— BEGIN Record extracts —
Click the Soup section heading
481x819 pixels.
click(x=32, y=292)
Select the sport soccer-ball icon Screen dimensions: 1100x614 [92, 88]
— END Record extracts —
— BEGIN Record extracts —
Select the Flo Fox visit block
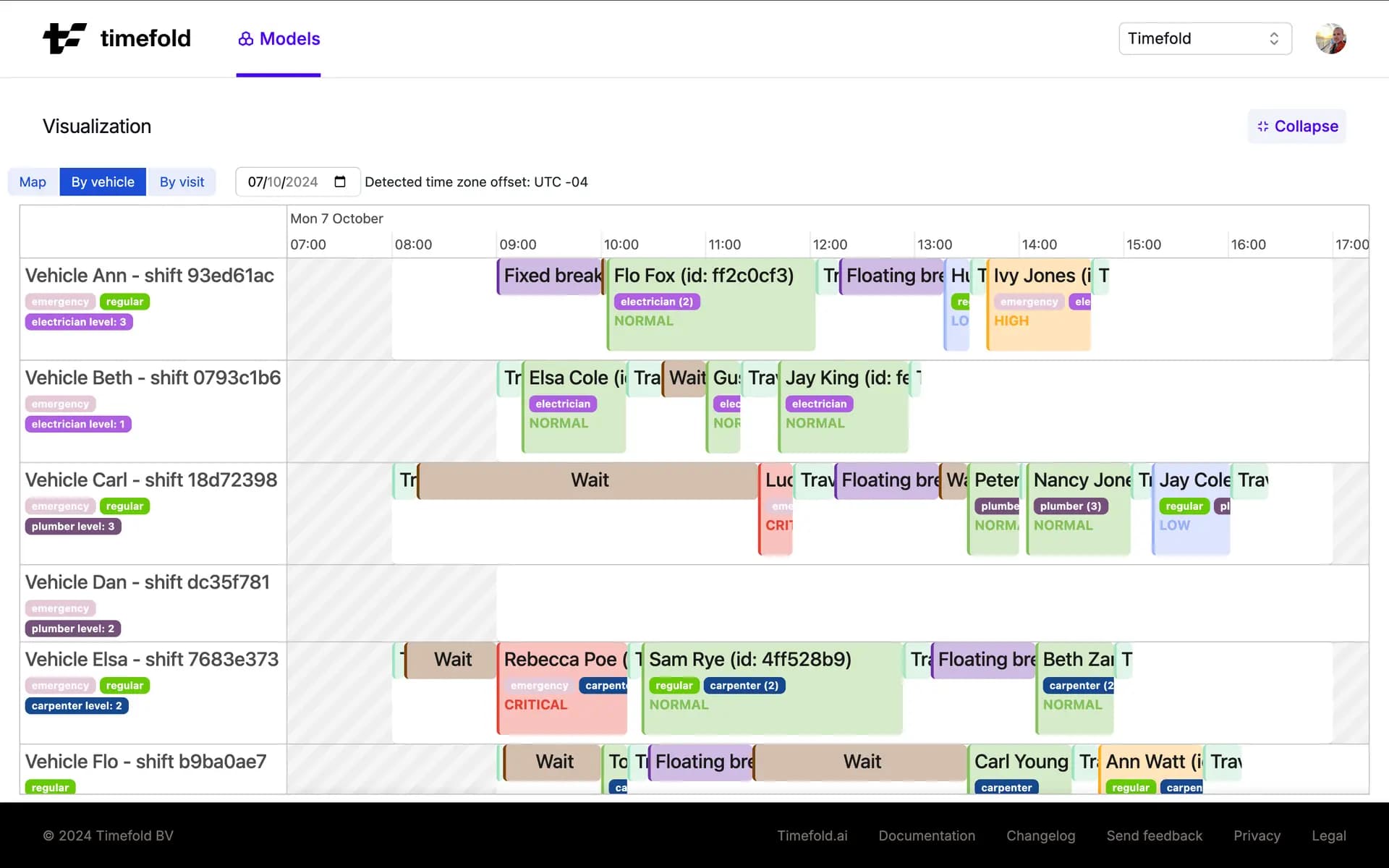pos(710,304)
— END Record extracts —
Goal of the exercise >>
Rewrite the listing starting at the line containing "Click the Soup section heading" and ending at the line containing "Select the sport", with "icon" replaced by "symbol" and nothing else changed.

Solution below >>
Click the Soup section heading
481x819 pixels.
click(x=32, y=292)
Select the sport soccer-ball symbol Screen dimensions: 1100x614 [92, 88]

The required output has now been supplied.